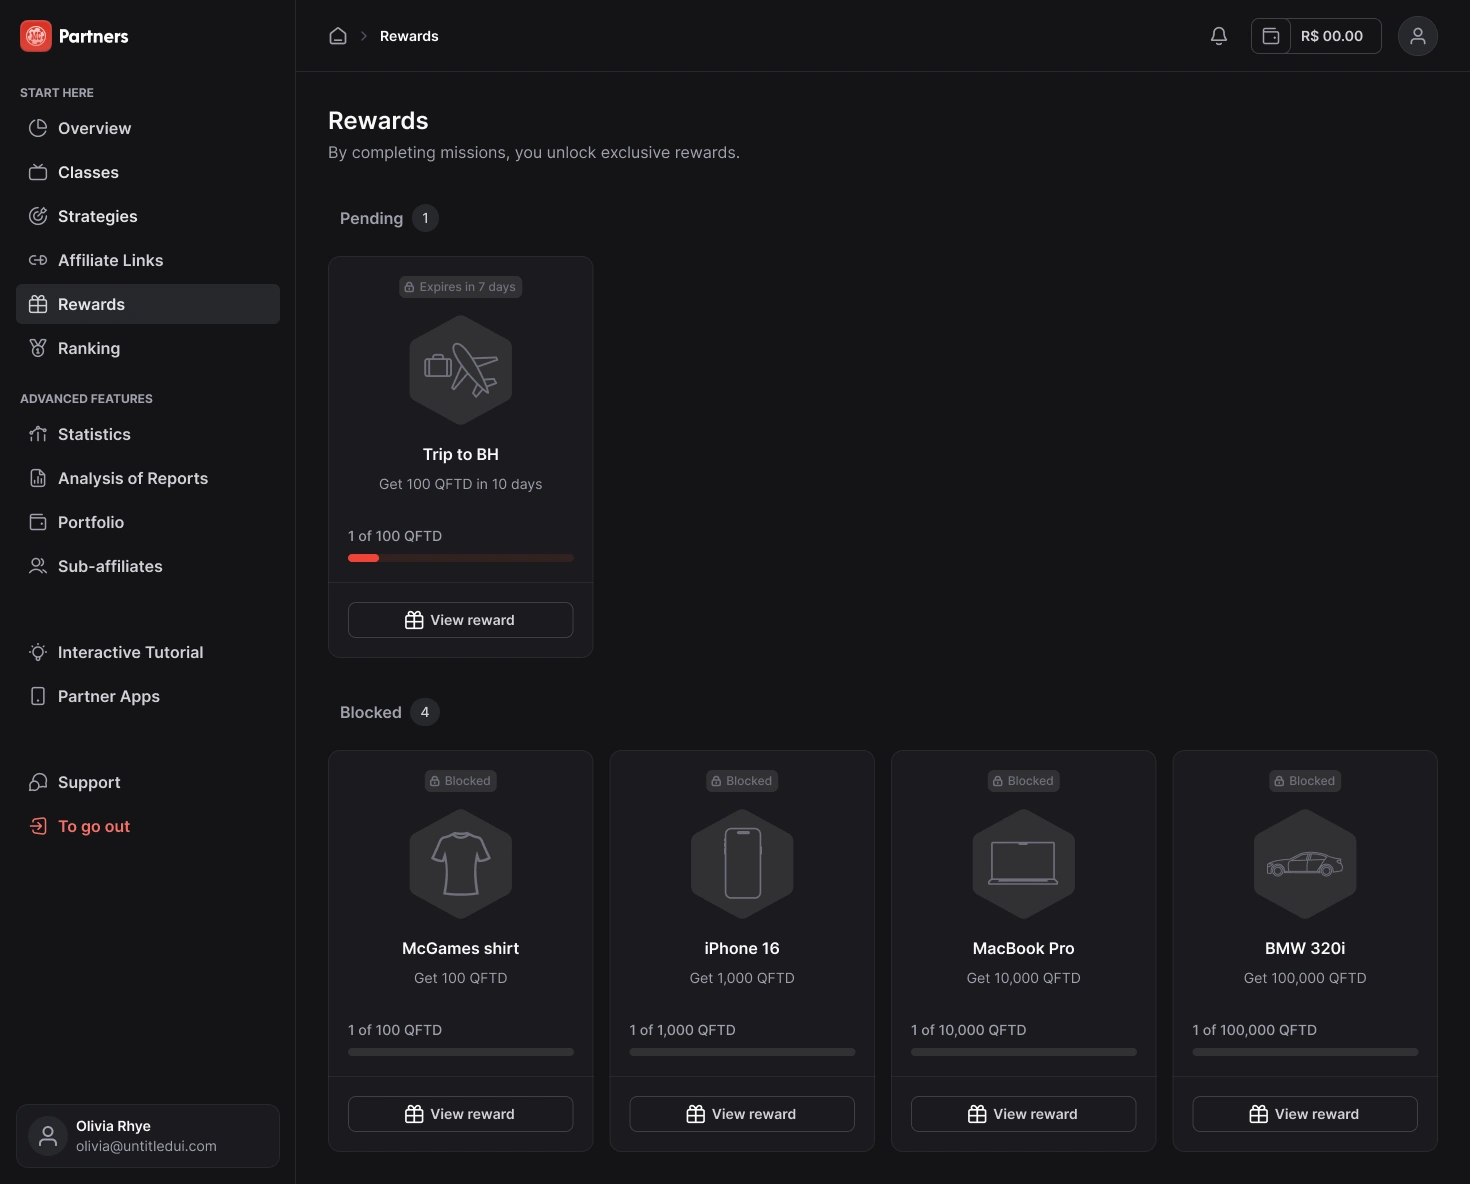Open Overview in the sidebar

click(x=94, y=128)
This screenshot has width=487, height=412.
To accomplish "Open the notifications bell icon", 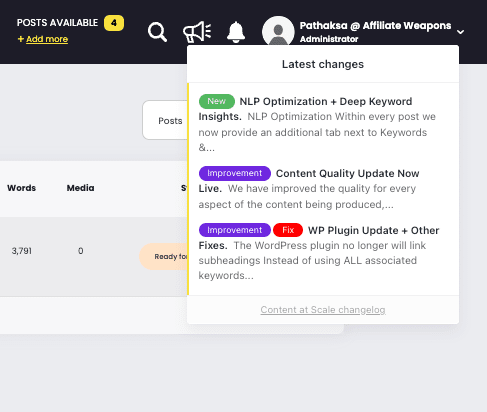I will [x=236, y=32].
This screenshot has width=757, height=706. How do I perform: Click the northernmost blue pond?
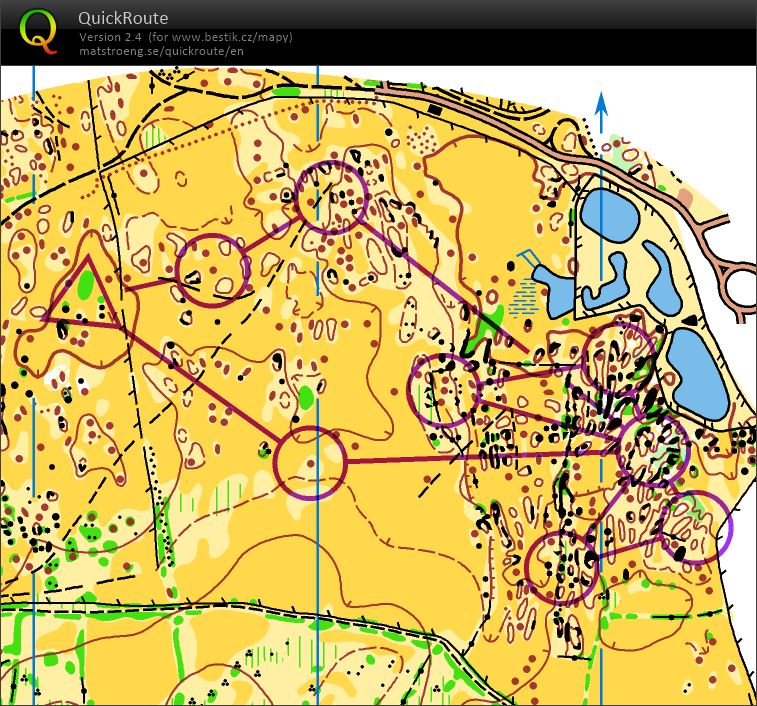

------------

__HOW TO COMPLETE THIS TASK__.
Using the word "width" as the filter, copy each matching line from the material.

__RESPONSE TO THE EXERCISE__.
This screenshot has width=487, height=412.
This screenshot has width=757, height=706. How do I perform: Click the northernmost blue pond?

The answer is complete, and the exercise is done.